Records for this task:
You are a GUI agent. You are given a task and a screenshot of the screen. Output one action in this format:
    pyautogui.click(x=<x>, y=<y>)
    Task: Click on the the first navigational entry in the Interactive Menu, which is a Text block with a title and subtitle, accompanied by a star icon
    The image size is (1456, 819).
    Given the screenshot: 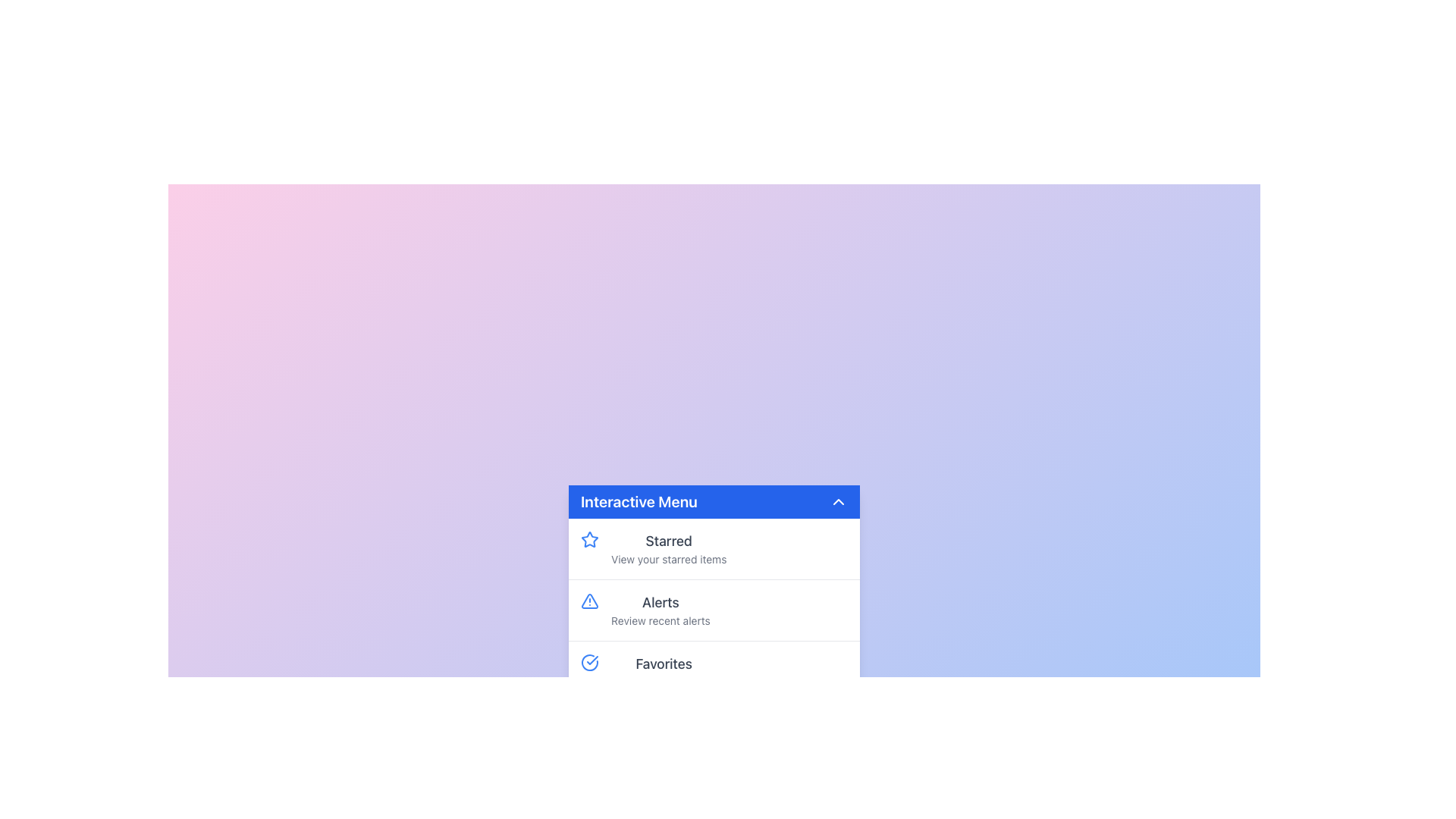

Aim:
Format the data from its first line through the line containing "Task: Click on" as a JSON list of strings, one string per line, leaving out blank lines.

Solution to the problem:
[
  "You are a GUI agent. You are given a task and a screenshot of the screen. Output one action in this format:",
  "    pyautogui.click(x=<x>, y=<y>)",
  "    Task: Click on the the first navigational entry in the Interactive Menu, which is a Text block with a title and subtitle, accompanied by a star icon"
]